Riepiloghiamo i fatti: il 5 giugno del 2014 Rosario Crocetta firmò un accordo con il Ministro dell’Economia Padoan, che impegnava la Regione Siciliana a rinunciare a tutti i contenziosi sollevati presso la Corte Costituzionale e, in ogni caso, a non rendere esecutive eventuali sentenze favorevoli fino all’esercizio finanziario del 2017, in cambio di circa 550 milioni cash che lo Stato avrebbe erogato per consentire di far fronte alle esigenze di liquidità.

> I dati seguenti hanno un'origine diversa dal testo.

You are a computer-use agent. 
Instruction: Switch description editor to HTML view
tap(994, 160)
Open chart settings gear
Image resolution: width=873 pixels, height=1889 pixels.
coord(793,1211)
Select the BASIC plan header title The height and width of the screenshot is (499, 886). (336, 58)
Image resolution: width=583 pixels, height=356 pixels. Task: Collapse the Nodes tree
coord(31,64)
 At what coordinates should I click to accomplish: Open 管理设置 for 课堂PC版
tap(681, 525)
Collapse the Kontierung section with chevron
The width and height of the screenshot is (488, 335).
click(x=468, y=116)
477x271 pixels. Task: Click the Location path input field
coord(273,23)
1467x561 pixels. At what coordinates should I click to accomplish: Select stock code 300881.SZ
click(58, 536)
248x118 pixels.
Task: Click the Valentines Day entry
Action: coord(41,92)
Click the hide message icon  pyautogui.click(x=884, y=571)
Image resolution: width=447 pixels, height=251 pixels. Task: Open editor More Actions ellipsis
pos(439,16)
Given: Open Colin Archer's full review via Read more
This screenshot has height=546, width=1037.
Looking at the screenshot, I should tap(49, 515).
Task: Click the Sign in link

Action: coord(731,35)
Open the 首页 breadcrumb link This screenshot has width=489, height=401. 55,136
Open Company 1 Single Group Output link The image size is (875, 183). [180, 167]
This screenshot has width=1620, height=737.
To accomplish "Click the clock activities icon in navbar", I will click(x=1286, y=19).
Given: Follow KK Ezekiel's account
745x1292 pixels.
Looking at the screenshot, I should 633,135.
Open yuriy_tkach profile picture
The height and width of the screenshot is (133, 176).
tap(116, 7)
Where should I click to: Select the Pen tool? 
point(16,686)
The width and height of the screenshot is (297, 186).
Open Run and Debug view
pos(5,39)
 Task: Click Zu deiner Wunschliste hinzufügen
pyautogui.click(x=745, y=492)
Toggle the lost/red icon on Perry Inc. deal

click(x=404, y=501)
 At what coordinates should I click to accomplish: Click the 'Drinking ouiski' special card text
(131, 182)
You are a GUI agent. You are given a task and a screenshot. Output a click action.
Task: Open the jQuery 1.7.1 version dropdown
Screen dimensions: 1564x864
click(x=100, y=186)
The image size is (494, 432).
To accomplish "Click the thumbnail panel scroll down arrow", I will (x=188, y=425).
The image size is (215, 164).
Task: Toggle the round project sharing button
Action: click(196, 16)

Crocetta prese questa decisione in beata solitudine senza informare l’Assemblea regionale, né chiedere un parere ufficiale sulle possibilità di un esito positivo del contenzioso. Circostanza piuttosto strana se si considera che recenti sentenze sembravano supportare le doglianze espresse in relazione a una serie di “scippi” operati dal governo Monti con il decreto “Cresci Italia” del 2011.
Calpestando una serie di articoli dello Statuto Regionale, il Presidente della Bocconi, portato a palazzo Chigi delle lobby economiche che si sono impadronite dell’Unione Europea, sottrasse alla Sicilia introiti per circa 4 miliardi di euro.
Perché Crocetta abbia firmato quella transazione, che riduceva a mezzo miliardo il potenziale credito della Sicilia, non si è mai capito, soprattutto considerando che le sue conoscenze di diritto amministrativo e costituzionale sono nulle e, a giudicare dalla grandinata di bocciature di TAR e CGA negli ultimi due anni, anche i suoi diretti collaboratori non sono messi meglio.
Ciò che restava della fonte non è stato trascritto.